── Text block

That question is more intriguing than ever as attention grows for fair-trade coffee.

A coffee labeled as "fair trade" means the workers who grow and sell it are paid a fair price. To be fair-trade certified, the coffee must meet specific certification criteria, but the most important factor for the grower is the price.

Troy Jackson, pastor of University Christian Church in Cincinnati, Ohio, became an expert on fair-trade coffee because of his ministry. In 2003, University Christian—located within walking distance of the University of Cincinnati—renovated its building and moved its café from the basement to the main floor. After the renovation, the church opened Rohs Street Café. It was the first coffeehouse in the city to offer only fair-trade coffee.

"In Guatemala, there are seven families that dominate the coffee-growing industry," Jackson says. "These families have vast coffee-growing plantations, and it's hard for a small grower to get a place at the table. [Fair-trade certified coffee] must be grown by a community; it can't be a corporation. It also has to be a co-op, and they have to reinvest some of the money in community projects in their neighborhood."

────
── Material

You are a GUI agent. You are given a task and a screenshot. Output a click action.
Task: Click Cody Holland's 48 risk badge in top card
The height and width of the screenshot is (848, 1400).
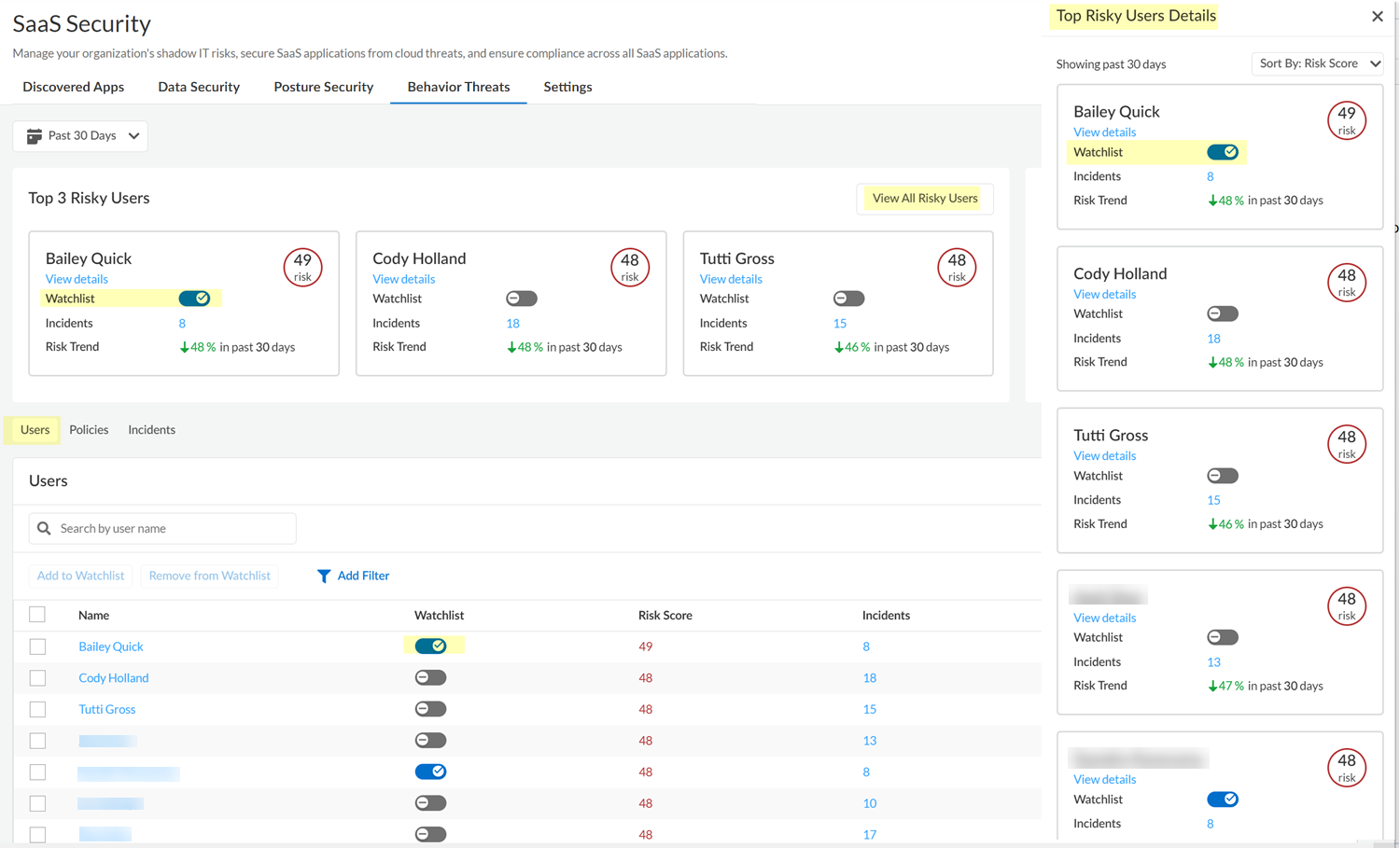pyautogui.click(x=630, y=268)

────

◆ Goal of the exercise
Repeat the passage on fair-trade coffee word for word from "That question is" to "is the price.".

◆ Result of the exercise
That question is more intriguing than ever as attention grows for fair-trade coffee.

A coffee labeled as "fair trade" means the workers who grow and sell it are paid a fair price. To be fair-trade certified, the coffee must meet specific certification criteria, but the most important factor for the grower is the price.